Problem to solve
Every line from the one containing "Task: Navigate to" to the end of the records below should be returned exactly; pictures are to be dropped.

Stored items:
[Start of section]

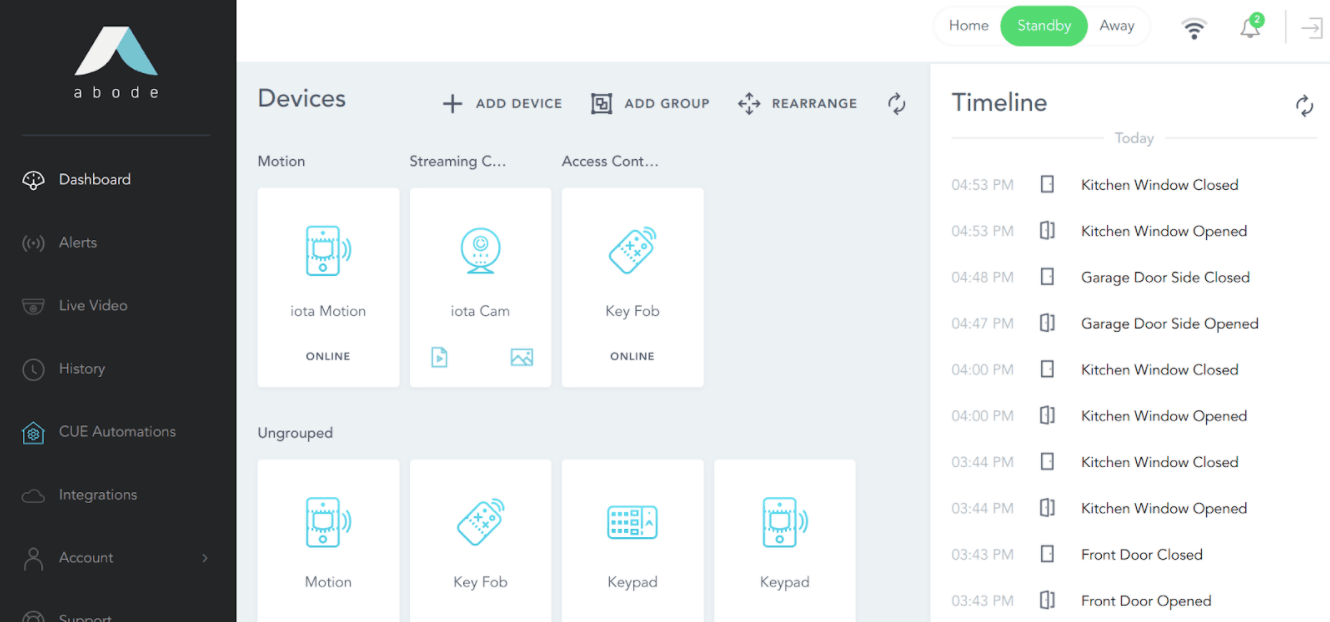
Task: Click the Add Group button
Action: pos(650,103)
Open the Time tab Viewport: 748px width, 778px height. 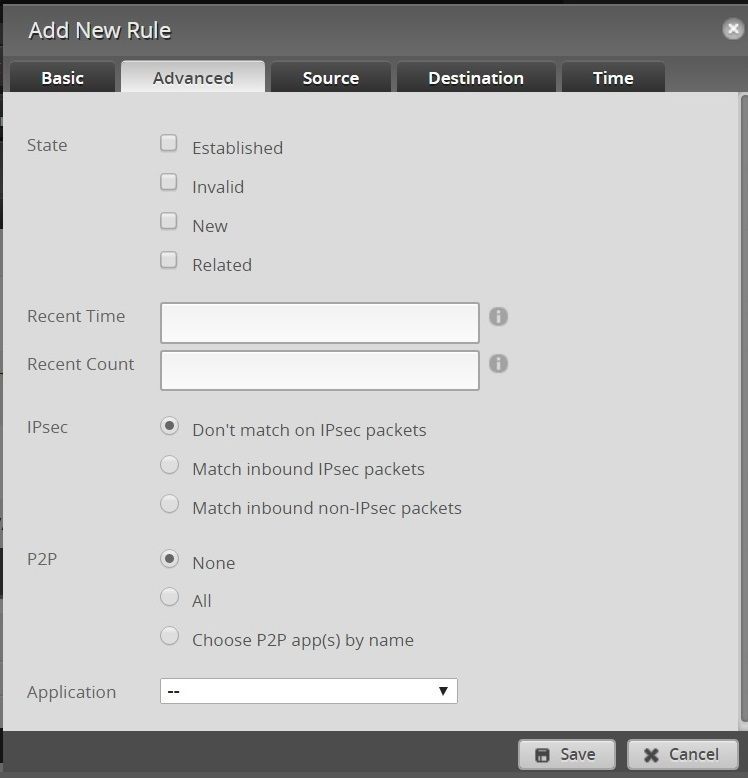[612, 78]
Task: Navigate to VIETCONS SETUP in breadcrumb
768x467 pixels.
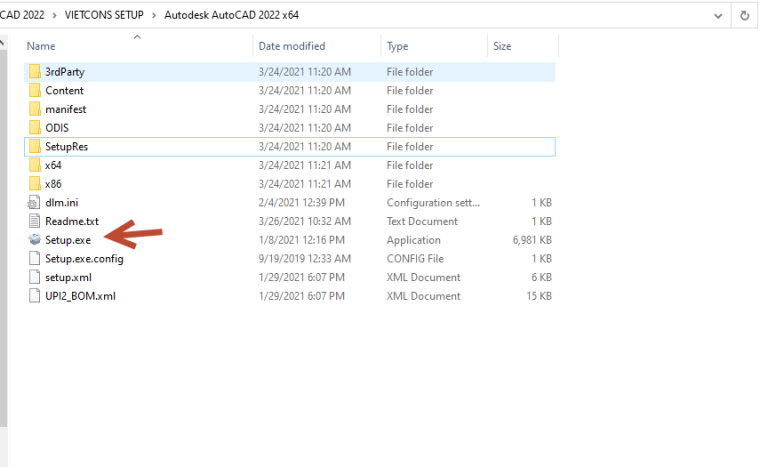Action: [x=106, y=16]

[End of section]

Answer below
Task: Navigate to VIETCONS SETUP in breadcrumb
768x467 pixels.
Action: [x=106, y=16]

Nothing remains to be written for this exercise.